IMF lowers Pakistan’s growth forecast to 3% for FY25

Global slowdown, inflationary pressures, and policy uncertainty cited as key factors for the downward revision

The International Monetary Fund (IMF) has revised Pakistan’s GDP growth projection downward to 3% for fiscal year 2025, reducing its earlier estimate of 3.2%, according to the latest “World Economic Outlook (WEO) Update.”

The report also forecasts a 4% growth rate for Pakistan in fiscal year 2026. In comparison, the World Bank has estimated GDP growth at 2.8% for FY25, while the Asian Development Bank (ADB) aligns with the IMF’s revised figure of 3%.
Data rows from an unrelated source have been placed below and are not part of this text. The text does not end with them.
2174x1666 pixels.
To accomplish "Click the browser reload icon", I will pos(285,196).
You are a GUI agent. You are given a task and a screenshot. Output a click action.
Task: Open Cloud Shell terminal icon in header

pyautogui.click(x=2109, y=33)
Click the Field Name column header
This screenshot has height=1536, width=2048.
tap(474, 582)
The State Bank of Pakistan (SBP) has projected real GDP growth in the range of 2.5% to 3.5% for the ongoing fiscal year.

Globally, the IMF projects economic growth at 3.3% for both 2025 and 2026, below the historical average of 3.7% recorded between 2000 and 2019.

The forecast for 2025 remains largely unchanged from October 2024, with upward revisions for the United States offsetting lower expectations for other major economies.

The report anticipates global headline inflation to decline to 4.2% in 2025 and further to 3.5% in 2026. However, inflation is expected to return to target levels sooner in advanced economies compared to emerging markets and developing countries.

The IMF warned of medium-term risks to global growth, tilted toward the downside, citing elevated policy uncertainty and potential disruptions to the disinflation process, which could affect fiscal sustainability and financial stability.

The report underscores the need for policies that balance inflation control and real economic activity, rebuild economic buffers, and boost long-term growth through structural reforms and enhanced multilateral cooperation.